Question 7

The electric field due to an infinite non-conducting sheet is $E = \frac{\sigma}{2\epsilon_0}$. The net field in any region is $E = \frac{1}{2\epsilon_0}(\sum \sigma_{left} - \sum \sigma_{right})$.

Given $\frac{\sigma_0}{\epsilon_0} = \frac{9 \times 10^{-6}}{9 \times 10^{-12}} = 10^6 V/m$ and $d = 10^{-6} m$. (A) Config I: $\sigma$ values are $+\sigma_0, -\sigma_0, +\sigma_0, -\sigma_0, +\sigma_0, -\sigma_0$. In region 4 (between sheets 4 and 5), $\sum \sigma_{left} = \sigma_0 - \sigma_0 + \sigma_0 - \sigma_0 = 0$ and $\sum \sigma_{right} = \sigma_0 - \sigma_0 = 0$. So $E_4 = 0$. (A is correct).

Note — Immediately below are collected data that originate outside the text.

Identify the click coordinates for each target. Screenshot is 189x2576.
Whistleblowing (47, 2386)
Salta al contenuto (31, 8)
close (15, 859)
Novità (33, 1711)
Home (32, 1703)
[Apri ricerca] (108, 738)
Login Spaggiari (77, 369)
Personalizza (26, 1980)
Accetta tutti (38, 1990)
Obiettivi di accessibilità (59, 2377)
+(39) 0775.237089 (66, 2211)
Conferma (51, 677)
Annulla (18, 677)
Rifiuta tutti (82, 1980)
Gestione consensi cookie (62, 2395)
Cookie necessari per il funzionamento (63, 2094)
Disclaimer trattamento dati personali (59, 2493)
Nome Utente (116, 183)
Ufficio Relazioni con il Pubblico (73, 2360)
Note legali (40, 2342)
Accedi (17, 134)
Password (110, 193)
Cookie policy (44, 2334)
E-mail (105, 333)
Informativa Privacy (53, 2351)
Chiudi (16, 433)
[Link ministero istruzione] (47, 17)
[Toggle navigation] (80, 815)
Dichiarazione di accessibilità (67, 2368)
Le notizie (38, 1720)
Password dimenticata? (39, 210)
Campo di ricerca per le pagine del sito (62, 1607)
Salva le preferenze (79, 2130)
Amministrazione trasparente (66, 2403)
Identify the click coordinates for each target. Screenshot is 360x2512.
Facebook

(B) Config II: $\sigma$ values are $+\frac{\sigma_0}{2}, -\sigma_0, +\sigma_0, -\sigma_0, +\sigma_0, -\frac{\sigma_0}{2}$. In region 3, $\sum \sigma_{left} = \frac{\sigma_0}{2}$ and $\sum \sigma_{right} = -\frac{\sigma_0}{2}$. $E_3 = \frac{1}{2\epsilon_0}(\frac{\sigma_0}{2} - (-\frac{\sigma_0}{2})) = \frac{\sigma_0}{2\epsilon_0}$. Statement B says $\frac{\sigma_0}{\epsilon_0}$, so B is incorrect.

(C) In Config I, fields in regions 1, 3, 5 are $\frac{\sigma_0}{\epsilon_0}$ and in regions 2, 4 are $0$. $\Delta V = 3 \times \frac{\sigma_0}{\epsilon_0} \times d = 3 \times 10^6 \times 10^{-6} = 3 V$. (C is incorrect).

(D) In Config II, fields in regions 1, 3, 5 are $\frac{\sigma_0}{2\epsilon_0}$ and in regions 2, 4 are $-\frac{\sigma_0}{2\epsilon_0}$.

Total $\Delta V = (\frac{\sigma_0}{2\epsilon_0} - \frac{\sigma_0}{2\epsilon_0} + \frac{\sigma_0}{2\epsilon_0} - \frac{\sigma_0}{2\epsilon_0} + \frac{\sigma_0}{2\epsilon_0})d = \frac{\sigma_0}{2\epsilon_0}d = 0.5 V$. (D is incorrect).